» **Task statement**
Please give back an exact reproduction of the lines from the one with "Viewport: 1200px width, 675px" through the end of the entries below, and no others.

» **Records to process**
-- Opening Marker --
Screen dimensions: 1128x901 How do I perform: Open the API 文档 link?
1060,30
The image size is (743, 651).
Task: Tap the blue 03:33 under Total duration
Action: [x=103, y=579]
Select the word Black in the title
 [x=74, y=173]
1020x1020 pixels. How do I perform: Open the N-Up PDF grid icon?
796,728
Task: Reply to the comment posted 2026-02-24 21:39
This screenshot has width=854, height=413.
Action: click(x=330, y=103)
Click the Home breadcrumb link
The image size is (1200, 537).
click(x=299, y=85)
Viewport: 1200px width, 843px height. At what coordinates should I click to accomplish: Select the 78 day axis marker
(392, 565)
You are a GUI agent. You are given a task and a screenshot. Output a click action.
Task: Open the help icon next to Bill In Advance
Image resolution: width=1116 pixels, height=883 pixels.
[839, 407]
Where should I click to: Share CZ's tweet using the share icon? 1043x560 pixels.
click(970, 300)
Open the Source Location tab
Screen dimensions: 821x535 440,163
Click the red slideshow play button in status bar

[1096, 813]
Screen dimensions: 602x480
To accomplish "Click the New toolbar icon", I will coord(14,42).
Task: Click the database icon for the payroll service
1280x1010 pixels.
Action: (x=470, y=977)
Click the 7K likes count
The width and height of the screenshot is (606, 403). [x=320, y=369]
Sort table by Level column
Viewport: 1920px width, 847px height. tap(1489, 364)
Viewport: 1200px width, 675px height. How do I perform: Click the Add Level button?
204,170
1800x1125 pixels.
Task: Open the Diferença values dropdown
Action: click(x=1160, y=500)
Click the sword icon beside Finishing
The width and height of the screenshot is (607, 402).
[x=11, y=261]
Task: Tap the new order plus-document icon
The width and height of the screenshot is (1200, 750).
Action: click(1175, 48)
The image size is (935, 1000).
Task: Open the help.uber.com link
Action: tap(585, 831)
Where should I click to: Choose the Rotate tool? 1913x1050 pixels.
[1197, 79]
-- Closing Marker --
» **Solution**
Viewport: 1200px width, 675px height. How do I perform: Click the Add Level button?
204,170
1800x1125 pixels.
Task: Open the Diferença values dropdown
Action: click(x=1160, y=500)
Click the sword icon beside Finishing
The width and height of the screenshot is (607, 402).
[x=11, y=261]
Task: Tap the new order plus-document icon
The width and height of the screenshot is (1200, 750).
Action: click(1175, 48)
The image size is (935, 1000).
Task: Open the help.uber.com link
Action: tap(585, 831)
Where should I click to: Choose the Rotate tool? 1913x1050 pixels.
[1197, 79]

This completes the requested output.